» Selection
--------------------------------------------------

Documentation
¶
Overview ¶
Package fai implements fasta sequence file index handling, including creating , reading and random accessing.
Code of fai data structure were copied and edited from [1].
But I wrote the code of creating and reading fai, and so did test code.
Code of random accessing subsequences were copied from [2], but I extended them a lot.
Reference:
[1]. https://github.com/biogo/biogo/blob/master/io/seqio/fai/fai.go
[2]. https://github.com/brentp/faidx/blob/master/faidx.go
## General Usage
import "github.com/shenwei356/bio/seqio/fai"
file := "seq.fa"
faidx, err := fai.New(file)
checkErr(err)
defer func() {
checkErr(faidx.Close())
}()
// whole sequence
seq, err := faidx.Seq("cel-mir-2")
checkErr(err)
// single base
s, err := faidx.Base("cel-let-7", 1)
checkErr(err)
// subsequence. start and end are all 1-based
seq, err := faidx.SubSeq("cel-mir-2", 15, 19)
checkErr(err)
## Extended SubSeq
For extended SubSeq, negative position is allowed.
This is my custom locating strategy. Start and end are all 1-based. To better understand the locating strategy, see examples below:
1-based index 1 2 3 4 5 6 7 8 9 10
negative index 0-9-8-7-6-5-4-3-2-1
seq A C G T N a c g t n
1:1 A
2:4 C G T
-4:-2 c g t
-4:-1 c g t n
-1:-1 n
2:-2 C G T N a c g t
1:-1 A C G T N a c g t n
1:12 A C G T N a c g t n
-12:-1 A C G T N a c g t n
Examples:
// last 12 bases
seq, err := faidx.SubSeq("cel-mir-2", -12, -1)
checkErr(err)
## Advanced Usage
Function `fai.New(file string)` is a wraper to simplify the process of creating and reading FASTA index . Let's see what's happened inside:
func New(file string) (*Faidx, error) {
fileFai := file + ".fai"
var index Index
if _, err := os.Stat(fileFai); os.IsNotExist(err) {
index, err = Create(file)
if err != nil {
return nil, err
}
} else {
index, err = Read(fileFai)
if err != nil {
return nil, err
}
}
return NewWithIndex(file, index)
}
By default, sequence ID is used as key in FASTA index file. Inside the package, a regular expression is used to get sequence ID from full head. The default value is `^([^\s]+)\s?`, i.e. getting first non-space characters of head. So you can just use `fai.Create(file string)` to create .fai file.
If you want to use full head instead of sequence ID (first non-space characters of head), you could use `fai.CreateWithIDRegexp(file string, idRegexp string)` to create faidx. Here, the `idRegexp` should be `^(.+)$`. For convenience, you can use another function `CreateWithFullHead`.
## More Advanced Usages
Note that, ***by default, whole file is mapped into shared memory***, which is OK for small files (smaller than your RAM). For very big files, you should disable that. Instead, file seeking is used.

--------------------------------------------------

» Brief A
Quote the fai package documentation word for word, starting at "Documentation" and ending at "them a lot.".

--------------------------------------------------

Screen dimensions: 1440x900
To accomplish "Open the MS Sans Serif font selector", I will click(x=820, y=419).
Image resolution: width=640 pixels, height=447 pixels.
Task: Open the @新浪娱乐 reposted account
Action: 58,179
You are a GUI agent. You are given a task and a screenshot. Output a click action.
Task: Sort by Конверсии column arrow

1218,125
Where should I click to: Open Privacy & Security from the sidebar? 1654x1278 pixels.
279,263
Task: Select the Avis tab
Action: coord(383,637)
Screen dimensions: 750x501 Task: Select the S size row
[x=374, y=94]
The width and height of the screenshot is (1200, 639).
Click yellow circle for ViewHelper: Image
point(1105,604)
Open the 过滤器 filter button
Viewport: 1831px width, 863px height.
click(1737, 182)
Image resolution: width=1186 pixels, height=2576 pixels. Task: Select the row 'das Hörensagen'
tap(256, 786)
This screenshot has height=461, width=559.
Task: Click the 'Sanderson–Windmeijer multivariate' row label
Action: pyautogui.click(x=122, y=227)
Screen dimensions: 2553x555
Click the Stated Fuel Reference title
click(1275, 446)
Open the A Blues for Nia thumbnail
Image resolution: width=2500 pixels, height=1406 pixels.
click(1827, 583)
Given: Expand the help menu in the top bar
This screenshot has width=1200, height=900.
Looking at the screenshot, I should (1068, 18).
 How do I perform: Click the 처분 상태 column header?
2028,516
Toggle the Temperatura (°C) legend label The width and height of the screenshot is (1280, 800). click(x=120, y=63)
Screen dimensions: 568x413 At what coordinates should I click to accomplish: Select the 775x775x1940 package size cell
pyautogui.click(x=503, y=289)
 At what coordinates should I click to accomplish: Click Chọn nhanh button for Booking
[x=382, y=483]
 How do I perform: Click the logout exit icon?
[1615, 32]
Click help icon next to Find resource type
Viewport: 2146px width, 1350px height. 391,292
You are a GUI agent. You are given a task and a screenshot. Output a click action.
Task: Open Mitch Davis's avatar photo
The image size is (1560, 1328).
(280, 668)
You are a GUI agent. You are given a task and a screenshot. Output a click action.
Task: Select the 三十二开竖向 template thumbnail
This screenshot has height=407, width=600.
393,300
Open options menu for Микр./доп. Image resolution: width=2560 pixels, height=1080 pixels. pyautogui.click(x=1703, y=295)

--------------------------------------------------

» Brief B
Print the entries verbatim, starting at the first line of the entries and ending at the line that contains "Looking at the", with both of those lines included.

» Full response A
Documentation
¶
Overview ¶
Package fai implements fasta sequence file index handling, including creating , reading and random accessing.
Code of fai data structure were copied and edited from [1].
But I wrote the code of creating and reading fai, and so did test code.
Code of random accessing subsequences were copied from [2], but I extended them a lot.

» Full response B
Screen dimensions: 1440x900
To accomplish "Open the MS Sans Serif font selector", I will click(x=820, y=419).
Image resolution: width=640 pixels, height=447 pixels.
Task: Open the @新浪娱乐 reposted account
Action: 58,179
You are a GUI agent. You are given a task and a screenshot. Output a click action.
Task: Sort by Конверсии column arrow

1218,125
Where should I click to: Open Privacy & Security from the sidebar? 1654x1278 pixels.
279,263
Task: Select the Avis tab
Action: coord(383,637)
Screen dimensions: 750x501 Task: Select the S size row
[x=374, y=94]
The width and height of the screenshot is (1200, 639).
Click yellow circle for ViewHelper: Image
point(1105,604)
Open the 过滤器 filter button
Viewport: 1831px width, 863px height.
click(1737, 182)
Image resolution: width=1186 pixels, height=2576 pixels. Task: Select the row 'das Hörensagen'
tap(256, 786)
This screenshot has height=461, width=559.
Task: Click the 'Sanderson–Windmeijer multivariate' row label
Action: pyautogui.click(x=122, y=227)
Screen dimensions: 2553x555
Click the Stated Fuel Reference title
click(1275, 446)
Open the A Blues for Nia thumbnail
Image resolution: width=2500 pixels, height=1406 pixels.
click(1827, 583)
Given: Expand the help menu in the top bar
This screenshot has width=1200, height=900.
Looking at the screenshot, I should (1068, 18).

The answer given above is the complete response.